The return of surcharges is also a very important issue. As in the case of their granting, their return will require the adoption of a specific resolution by the shareholders’ meeting. However, it will not be possible in every situation. According to the Commercial Companies Code, surcharges may be returned if the surcharge is not required to cover a balance sheet loss. Reimbursement may not take place until one month has elapsed from the date of the announcement of the intention to reimburse in the Monitor Sądowy i Gospodarczy. It can be concluded that the refund procedure regulated by the Commercial Companies Code is quite time-consuming and costly, as a fee must be paid for each day of the announcement. According to the regulations, returns should be made equally to all shareholders. However, it is possible to regulate in the company’s agreement much more favourable, flexible and quicker conditions for the return of surcharges. It is advisable to seek advice from a lawyer in order to establish the best possible provisions in this regard.

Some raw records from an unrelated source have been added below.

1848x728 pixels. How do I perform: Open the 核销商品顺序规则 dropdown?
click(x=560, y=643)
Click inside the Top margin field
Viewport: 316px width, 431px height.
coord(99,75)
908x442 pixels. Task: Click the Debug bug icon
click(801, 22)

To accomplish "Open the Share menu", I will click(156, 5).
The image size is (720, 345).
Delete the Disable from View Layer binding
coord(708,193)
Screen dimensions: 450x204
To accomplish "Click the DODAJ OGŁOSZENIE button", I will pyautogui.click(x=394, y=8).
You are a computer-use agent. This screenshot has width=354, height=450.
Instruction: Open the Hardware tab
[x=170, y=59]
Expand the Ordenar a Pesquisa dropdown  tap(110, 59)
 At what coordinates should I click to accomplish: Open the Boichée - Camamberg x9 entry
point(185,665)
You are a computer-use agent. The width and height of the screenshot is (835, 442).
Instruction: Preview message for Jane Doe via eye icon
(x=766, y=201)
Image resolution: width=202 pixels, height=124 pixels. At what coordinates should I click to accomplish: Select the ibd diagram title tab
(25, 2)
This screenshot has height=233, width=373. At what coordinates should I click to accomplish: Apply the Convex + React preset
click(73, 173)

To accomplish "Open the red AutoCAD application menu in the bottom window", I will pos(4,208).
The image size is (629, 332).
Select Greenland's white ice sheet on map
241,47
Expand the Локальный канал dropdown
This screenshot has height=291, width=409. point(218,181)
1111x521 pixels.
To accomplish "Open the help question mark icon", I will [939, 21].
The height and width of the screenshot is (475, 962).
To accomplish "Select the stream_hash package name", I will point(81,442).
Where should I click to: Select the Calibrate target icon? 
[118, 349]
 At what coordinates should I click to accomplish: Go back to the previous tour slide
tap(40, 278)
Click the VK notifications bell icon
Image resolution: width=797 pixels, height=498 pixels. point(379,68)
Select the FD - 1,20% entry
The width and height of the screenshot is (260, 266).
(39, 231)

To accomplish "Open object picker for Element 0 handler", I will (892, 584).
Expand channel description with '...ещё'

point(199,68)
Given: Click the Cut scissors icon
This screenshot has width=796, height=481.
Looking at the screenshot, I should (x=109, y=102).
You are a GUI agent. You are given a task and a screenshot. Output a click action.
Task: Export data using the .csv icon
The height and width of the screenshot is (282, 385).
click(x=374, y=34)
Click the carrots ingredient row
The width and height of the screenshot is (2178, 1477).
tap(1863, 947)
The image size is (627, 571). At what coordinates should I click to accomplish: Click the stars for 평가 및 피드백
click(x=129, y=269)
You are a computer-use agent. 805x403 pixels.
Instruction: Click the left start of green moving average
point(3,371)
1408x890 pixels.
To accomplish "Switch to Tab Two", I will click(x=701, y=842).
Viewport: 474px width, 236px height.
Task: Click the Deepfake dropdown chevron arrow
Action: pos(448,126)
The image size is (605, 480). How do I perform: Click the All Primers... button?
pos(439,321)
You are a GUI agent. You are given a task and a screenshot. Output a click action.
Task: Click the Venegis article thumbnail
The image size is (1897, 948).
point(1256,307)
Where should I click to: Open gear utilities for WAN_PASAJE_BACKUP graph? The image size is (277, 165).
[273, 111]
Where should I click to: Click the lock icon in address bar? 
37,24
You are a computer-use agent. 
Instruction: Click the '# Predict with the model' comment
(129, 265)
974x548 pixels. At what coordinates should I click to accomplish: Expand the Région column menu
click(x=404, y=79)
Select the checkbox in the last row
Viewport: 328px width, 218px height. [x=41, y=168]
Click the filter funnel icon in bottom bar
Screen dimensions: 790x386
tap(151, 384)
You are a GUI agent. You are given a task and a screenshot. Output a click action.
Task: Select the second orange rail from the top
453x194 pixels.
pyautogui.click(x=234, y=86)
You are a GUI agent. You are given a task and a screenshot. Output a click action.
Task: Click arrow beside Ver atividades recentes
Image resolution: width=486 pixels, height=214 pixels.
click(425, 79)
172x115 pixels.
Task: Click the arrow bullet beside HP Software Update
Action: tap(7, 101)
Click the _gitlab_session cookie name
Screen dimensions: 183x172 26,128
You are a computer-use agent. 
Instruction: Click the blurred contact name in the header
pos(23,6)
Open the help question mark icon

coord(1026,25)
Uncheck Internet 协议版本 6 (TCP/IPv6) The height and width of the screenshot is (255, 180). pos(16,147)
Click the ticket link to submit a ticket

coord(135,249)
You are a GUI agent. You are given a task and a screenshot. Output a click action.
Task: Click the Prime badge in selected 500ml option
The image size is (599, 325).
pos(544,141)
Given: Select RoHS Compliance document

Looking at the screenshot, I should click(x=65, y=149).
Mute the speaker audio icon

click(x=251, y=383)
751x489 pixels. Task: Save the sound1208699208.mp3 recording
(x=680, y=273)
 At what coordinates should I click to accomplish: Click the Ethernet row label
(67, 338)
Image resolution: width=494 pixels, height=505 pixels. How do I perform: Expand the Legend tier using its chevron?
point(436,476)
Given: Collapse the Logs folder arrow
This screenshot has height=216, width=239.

Surcharges and tax consequences?
Corporate income tax (CIT)
Under the CIT Act, surcharges applied by shareholders are not treated as income if paid in accordance with the Commercial Companies Code. Therefore, the payment of surcharges will not give rise to a liability in this respect.
Personal income tax (PIT)
Shareholders who are natural persons do not have to pay income tax on the income in the form of the return of surcharges in an amount determined in PLN as at the date of their actual contribution. However, the interest earned by the partner, where interest on the surcharge has been reserved, is subject to taxation.
Tax on civil law transactions (PCC)
In the Act on tax on civil law transactions, surcharges are treated as an amendment to the company’s agreement. As such, they are taxed on the same basis as the conclusion of a company’s agreement or an amendment to that agreement. Therefore, the tax rate is 0.5% of the amount of the additional payments. The obligation to pay PCC tax on additional payments to a limited liability company rests with the limited liability company itself, which, as a taxpayer, is obliged to file a declaration on PCC, calculate and pay the tax within 14 days of the date on which the resolution on additional payments was adopted.